Geoffrey Wheatcroft’s Bloody Panico! is an amusing, though somewhat rancorous book, and unlike its predecessor gives a slight impression of heckling from the sidelines. Some people come off without their merits recognized — Michael Gove did a magnificent job at the education department, for instance. A few good anecdotes are repeated by Wheatcroft from before, and, though there is a fine and very convincing parallel drawn between Johnson’s career and Disraeli’s, there may be a little too much remote history in a fairly short polemic. Wheatcroft is a splendid and convincing phrasemaker — a United States of Europe would be “an answer without a question” — and enjoyably feline in his malice. Some people will think his observation on the last days of Queen Elizabeth a bit much — that “having to see the two of them [Johnson and Truss] in turn might be enough to polish off any frail ninety-six-year old, and two days later the Queen died.” The rage, however, at the national low point reached by the brief and embarrassing Truss premiership can only be justified.

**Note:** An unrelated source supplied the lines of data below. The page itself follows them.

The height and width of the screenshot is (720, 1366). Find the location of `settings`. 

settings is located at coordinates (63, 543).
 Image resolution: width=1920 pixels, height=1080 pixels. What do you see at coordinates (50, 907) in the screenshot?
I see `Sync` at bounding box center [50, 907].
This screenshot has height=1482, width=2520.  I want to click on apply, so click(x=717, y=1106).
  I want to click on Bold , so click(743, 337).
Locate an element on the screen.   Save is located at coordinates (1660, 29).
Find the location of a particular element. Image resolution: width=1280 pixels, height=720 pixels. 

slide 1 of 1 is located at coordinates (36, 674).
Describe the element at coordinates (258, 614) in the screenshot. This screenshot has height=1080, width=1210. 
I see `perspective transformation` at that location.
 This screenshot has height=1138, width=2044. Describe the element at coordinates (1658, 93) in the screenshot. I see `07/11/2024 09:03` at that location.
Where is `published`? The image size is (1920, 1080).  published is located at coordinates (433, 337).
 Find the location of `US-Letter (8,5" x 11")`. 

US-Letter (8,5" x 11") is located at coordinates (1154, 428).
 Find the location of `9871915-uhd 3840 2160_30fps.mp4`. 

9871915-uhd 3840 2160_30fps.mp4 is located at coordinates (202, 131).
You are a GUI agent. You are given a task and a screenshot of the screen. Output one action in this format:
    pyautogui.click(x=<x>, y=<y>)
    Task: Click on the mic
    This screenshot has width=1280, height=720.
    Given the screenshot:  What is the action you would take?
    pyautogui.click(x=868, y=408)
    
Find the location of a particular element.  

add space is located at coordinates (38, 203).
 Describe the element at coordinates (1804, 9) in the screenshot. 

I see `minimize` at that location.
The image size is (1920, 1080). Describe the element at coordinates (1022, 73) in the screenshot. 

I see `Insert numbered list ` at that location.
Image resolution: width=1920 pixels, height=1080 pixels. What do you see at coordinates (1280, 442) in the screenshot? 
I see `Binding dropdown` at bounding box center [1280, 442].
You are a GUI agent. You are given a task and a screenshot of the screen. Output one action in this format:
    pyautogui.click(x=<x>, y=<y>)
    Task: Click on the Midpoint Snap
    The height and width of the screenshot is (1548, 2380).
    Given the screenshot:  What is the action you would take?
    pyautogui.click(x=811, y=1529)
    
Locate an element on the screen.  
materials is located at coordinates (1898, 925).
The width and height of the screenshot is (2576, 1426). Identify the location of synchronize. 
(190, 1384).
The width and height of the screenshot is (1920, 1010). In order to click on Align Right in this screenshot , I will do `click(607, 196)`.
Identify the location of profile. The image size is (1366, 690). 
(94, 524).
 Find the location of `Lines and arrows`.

The Conservative defeat in the coming general election is all but certain. During the Labour Party’s Corbyn period, the shadow front bench looked comically unprepared (Richard Burgon, Diane Abbott). Now, as in Blair’s shadow cabinet before 1997, a lot of the figures look at least as competent as their opposite numbers — a very bad sign for a government.
There may be some positive indications. The Tories seem to have abandoned their bizarre flirtation with ill-founded bien-pensant social ideas, for instance. If a longish stretch in opposition enables the party to find a new leader, just as it did in 1975, committed to core principles of freedom, limited expenditure and a shrinking, not an expanding, state, then we might at some point feel that we are presented with a proper choice. Better still, with a sense that we are being trusted to listen like grown-ups to ideas. That hasn’t been the case for some time.